## [TASK STATEMENT]
Repeat exactly the lines of the entries below from the one with "This screenshot has width=798, height=739." through the one with "Open help with", both ends included, and nothing else.

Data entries
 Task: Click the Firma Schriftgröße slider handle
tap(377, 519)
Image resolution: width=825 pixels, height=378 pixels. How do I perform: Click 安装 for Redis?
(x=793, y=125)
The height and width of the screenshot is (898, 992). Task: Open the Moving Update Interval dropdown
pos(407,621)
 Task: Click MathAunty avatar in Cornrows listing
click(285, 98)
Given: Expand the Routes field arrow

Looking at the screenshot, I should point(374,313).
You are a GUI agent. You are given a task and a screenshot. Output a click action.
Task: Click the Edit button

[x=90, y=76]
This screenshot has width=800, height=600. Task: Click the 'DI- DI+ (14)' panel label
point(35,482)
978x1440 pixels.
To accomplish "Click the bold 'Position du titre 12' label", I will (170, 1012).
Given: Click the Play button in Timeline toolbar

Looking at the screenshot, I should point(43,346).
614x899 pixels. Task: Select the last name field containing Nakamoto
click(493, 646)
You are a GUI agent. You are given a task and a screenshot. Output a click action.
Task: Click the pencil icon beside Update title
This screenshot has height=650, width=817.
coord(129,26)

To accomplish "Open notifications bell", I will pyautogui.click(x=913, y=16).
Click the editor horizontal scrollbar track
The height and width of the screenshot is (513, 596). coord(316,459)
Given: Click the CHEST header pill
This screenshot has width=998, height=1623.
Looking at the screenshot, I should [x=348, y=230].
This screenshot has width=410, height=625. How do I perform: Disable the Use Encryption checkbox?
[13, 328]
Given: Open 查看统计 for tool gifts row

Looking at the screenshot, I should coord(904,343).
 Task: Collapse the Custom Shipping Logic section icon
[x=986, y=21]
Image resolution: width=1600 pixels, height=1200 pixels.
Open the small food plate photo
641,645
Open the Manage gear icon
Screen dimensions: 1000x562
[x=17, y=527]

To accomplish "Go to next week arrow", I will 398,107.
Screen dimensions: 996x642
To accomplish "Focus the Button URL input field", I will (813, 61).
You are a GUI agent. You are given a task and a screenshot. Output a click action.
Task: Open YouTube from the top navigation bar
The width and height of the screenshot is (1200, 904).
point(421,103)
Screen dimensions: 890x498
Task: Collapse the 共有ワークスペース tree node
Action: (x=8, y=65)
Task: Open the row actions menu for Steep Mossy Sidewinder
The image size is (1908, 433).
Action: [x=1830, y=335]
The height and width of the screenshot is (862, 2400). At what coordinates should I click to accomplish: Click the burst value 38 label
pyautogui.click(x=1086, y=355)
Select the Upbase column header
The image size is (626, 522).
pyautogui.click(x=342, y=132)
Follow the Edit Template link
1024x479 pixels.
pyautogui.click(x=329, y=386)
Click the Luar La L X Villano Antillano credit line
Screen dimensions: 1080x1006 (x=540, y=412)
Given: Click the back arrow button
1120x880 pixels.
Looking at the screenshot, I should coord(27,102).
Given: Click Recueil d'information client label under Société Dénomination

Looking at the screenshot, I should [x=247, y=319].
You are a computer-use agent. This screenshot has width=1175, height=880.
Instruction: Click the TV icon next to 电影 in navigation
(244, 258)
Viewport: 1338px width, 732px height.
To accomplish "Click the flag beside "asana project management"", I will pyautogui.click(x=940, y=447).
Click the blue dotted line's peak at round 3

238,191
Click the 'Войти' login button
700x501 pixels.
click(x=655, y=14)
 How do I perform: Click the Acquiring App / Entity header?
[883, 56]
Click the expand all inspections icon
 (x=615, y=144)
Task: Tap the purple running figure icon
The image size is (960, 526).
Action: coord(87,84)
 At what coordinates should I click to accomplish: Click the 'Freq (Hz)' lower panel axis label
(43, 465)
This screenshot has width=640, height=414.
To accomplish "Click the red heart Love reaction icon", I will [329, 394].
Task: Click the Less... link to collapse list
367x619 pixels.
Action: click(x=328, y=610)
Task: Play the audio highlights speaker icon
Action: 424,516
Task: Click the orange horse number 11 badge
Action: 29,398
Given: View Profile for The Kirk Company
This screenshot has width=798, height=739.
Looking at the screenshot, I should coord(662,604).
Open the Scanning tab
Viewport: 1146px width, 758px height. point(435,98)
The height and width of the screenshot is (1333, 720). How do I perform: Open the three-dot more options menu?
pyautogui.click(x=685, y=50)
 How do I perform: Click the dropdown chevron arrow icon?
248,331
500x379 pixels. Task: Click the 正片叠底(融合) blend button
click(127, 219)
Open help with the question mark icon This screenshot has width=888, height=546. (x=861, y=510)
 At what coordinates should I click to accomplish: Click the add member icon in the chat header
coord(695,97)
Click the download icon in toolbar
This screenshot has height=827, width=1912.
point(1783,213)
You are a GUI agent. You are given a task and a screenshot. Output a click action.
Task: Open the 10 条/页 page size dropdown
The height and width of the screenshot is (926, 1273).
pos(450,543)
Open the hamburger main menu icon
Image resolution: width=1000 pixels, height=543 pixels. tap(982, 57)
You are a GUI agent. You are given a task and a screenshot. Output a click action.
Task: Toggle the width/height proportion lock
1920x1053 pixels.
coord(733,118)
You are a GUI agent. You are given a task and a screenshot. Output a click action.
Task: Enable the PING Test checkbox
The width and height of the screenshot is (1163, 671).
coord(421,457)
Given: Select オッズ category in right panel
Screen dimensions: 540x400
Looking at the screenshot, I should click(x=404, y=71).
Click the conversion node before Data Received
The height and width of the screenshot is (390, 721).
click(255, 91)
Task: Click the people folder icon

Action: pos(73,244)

## [WRITTEN SOLUTION]
This screenshot has width=798, height=739.
Looking at the screenshot, I should coord(662,604).
Open the Scanning tab
Viewport: 1146px width, 758px height. point(435,98)
The height and width of the screenshot is (1333, 720). How do I perform: Open the three-dot more options menu?
pyautogui.click(x=685, y=50)
 How do I perform: Click the dropdown chevron arrow icon?
248,331
500x379 pixels. Task: Click the 正片叠底(融合) blend button
click(127, 219)
Open help with the question mark icon This screenshot has width=888, height=546. (x=861, y=510)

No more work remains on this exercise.